* [Texto para leitura]
====================

Em meios à disputa entre motoristas do Uber e taxistas pelo direito de prestar serviço de condução de passageiro, Daniela Kovács, 36 anos, e seu cão guia Basher, 8 anos, foram impedidos de embarcar em um carro ligado ao aplicativo 99taxis na tarde chuvosa desta terça-feira (160127), em São Paulo.
O condutor do veículo se recusou a levar o cachorro, cujo acesso a qualquer meio de locomoção público é garantido por lei, alegando que o animal "soltaria pelos" no estofamento.
"Expliquei a ele que o Basher é um cão de serviço,
que recebe cuidados diários de limpeza
e é teinado para se comportar,
mas não adiantou"
Afirma Daniela, que é chefe do setor de acessibilidade do Tribunal Regional do Trabalho de São Paulo.
Com deficiência visual desde a infância, ela afirma já ter enfrentado o constrangimento de ter seu acesso negado em táxis "diversas vezes", mas que sua tolerância "chegou ao limite".
Segundo Daniela, ela tomou o cuidado de selecionar no aplicativo um motorista que declarava "aceitar animais", embora isso não seja necessário em caso de transporte de cães-guias.
Esses animais são considerados instrumentos de acessibilidade, como uma cadeira de rodas, que devem ser transportados sem custo adicional e em qualquer veículo.
"Não podia garantir ao motorista que o Basher
não soltaria pelos, afinal, ele é um cão.
Taxistas parecem esquecer
que prestam um serviço público,
representam o Estado e precisam atender
a todos de forma igual.
Não levo um cachorro para cima
e para baixo porque acho legal."
Basher, da raça labrador, nasceu e foi trinado nos EUA. Está com Daniela há sete anos. Ela conseguiu o animal por meio da ação do Instituto Íris, que, com apoio de parcerias com a iniciativa privada, fornece os cães trabalhadores gratuitamente.
Não há estatísticas oficiais sobre a quantidade de cães-guias no Brasil, mas as instituições especializadas estimam em menos de cem em todo o país, diante de uma população de 582.000 mil pessoas cegas, de acordo com o IBGE.

====================

* [Extrato de dados]
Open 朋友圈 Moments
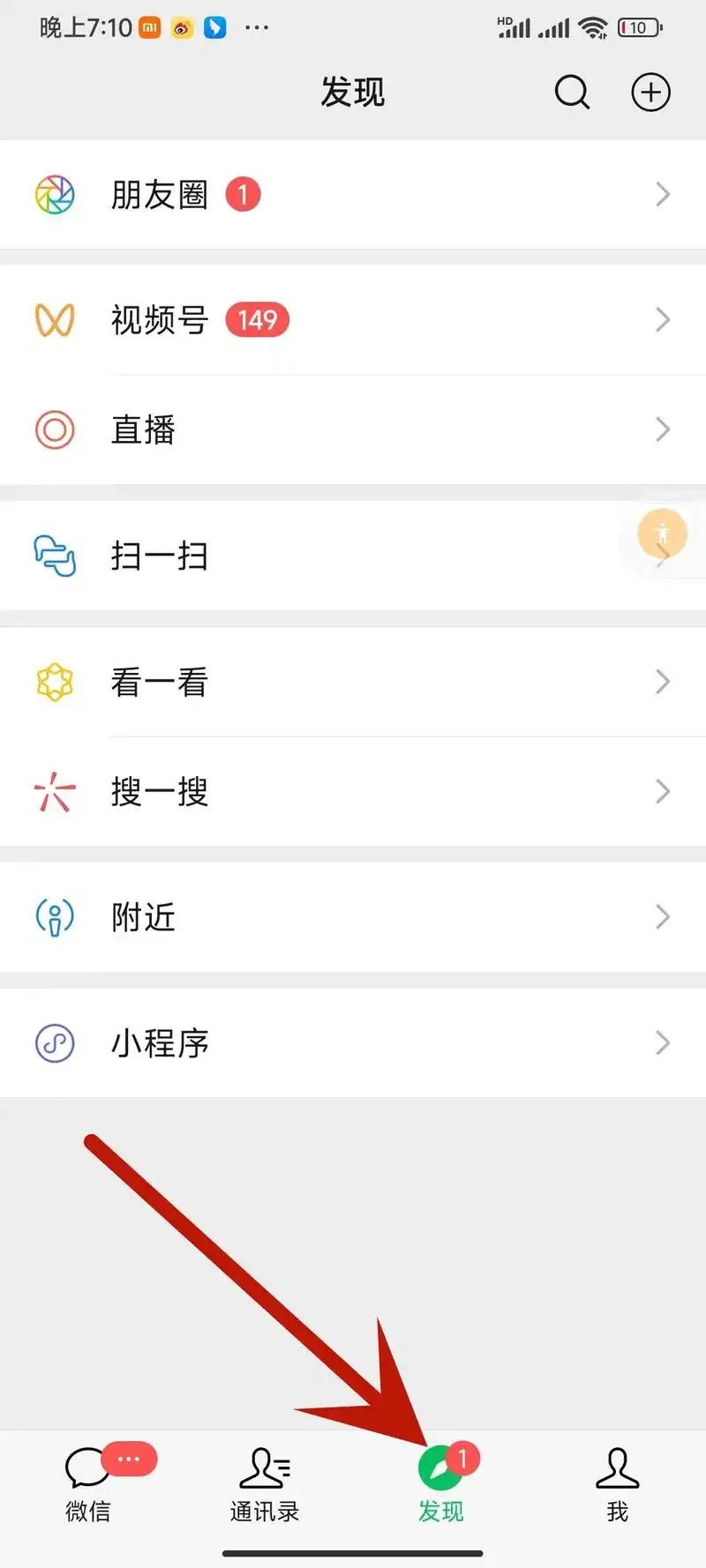Viewport: 706px width, 1568px height. 353,195
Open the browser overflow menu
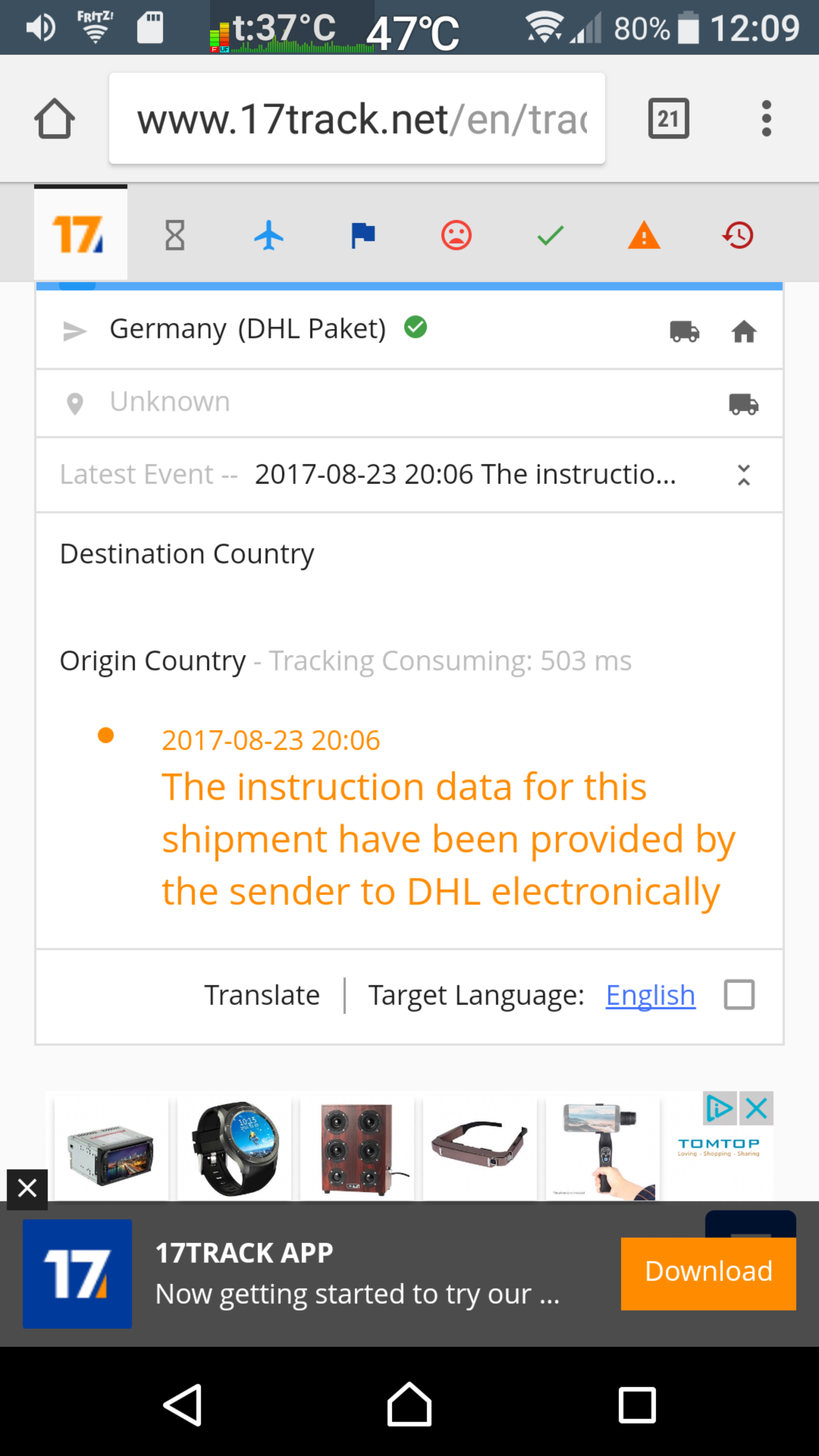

====================

* [Tarefas propostas]
[a] Traduza para o inglês a seguinte frase da reportagem sobre o cão-guia: "Esses animais são considerados instrumentos de acessibilidade, como uma cadeira de rodas, que devem ser transportados sem custo adicional e em qualquer veículo."
[b] Redija a continuação da reportagem sobre o cão-guia impedido de embarcar, partindo do último parágrafo apresentado.
Os dados constituem material independente da reportagem sobre o cão-guia.

* [Resultados finais]
[a] These animals are considered accessibility aids, like a wheelchair, which must be transported at no additional cost and in any vehicle.

[b]
Discriminação
Para a Deputada Federal Mara Gabrilli (PSDB-SP), relatora da Lei Brasileira de Inclusão - LBI, que entrou em vigor neste mês, o caso de Daniela pode ser enquadrado como discriminação à pessoa com deficiência e deve ser denunciado aos órgãos de direito.
"Tudo sempre cai na falta de informação,
na falta de treinamento, na falta de qualificação
e na falta de bom senso.
Mas negar acesso a um cão-guia,
pela nova lei, configura-se discriminação,
afinal o que muitos taxistas não querem é sujar o carro.
Eles tem uma concessão pública,
precisam andar de acordo com a legislação",
Diz.
Por temer ficar exposta a algum tipo de represália, Daniela pediu que o nome do profissional que negou a viagem não fosse divulgado.
"Uma situação dessas expõe demais uma pessoa cega.
Tenho medo",
Afirma.
Bloqueio
Por meio de nota, a 99táxis afirmou que "não corrobora" nem "aceita" a atitude do motorista envolvido no caso.
A empresa informou que ele foi "bloqueado do aplicativo", o que o impedirá de atender pelo serviço.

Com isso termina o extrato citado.